> EXERCISE BRIEF
Rewrite everything from the line containing "The image size is (955, 757)." down to the end of the data, swapping "title bar" for "caption bar" and leaving all else unchanged.

# start of DATA SHOWN

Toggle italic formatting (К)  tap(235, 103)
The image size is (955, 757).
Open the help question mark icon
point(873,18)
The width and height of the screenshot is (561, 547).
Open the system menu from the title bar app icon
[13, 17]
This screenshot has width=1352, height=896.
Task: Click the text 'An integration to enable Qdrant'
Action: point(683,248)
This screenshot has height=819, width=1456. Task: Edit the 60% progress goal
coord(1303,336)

# end of DATA SHOWN

> REPLY
The image size is (955, 757).
Open the help question mark icon
point(873,18)
The width and height of the screenshot is (561, 547).
Open the system menu from the caption bar app icon
[13, 17]
This screenshot has width=1352, height=896.
Task: Click the text 'An integration to enable Qdrant'
Action: point(683,248)
This screenshot has height=819, width=1456. Task: Edit the 60% progress goal
coord(1303,336)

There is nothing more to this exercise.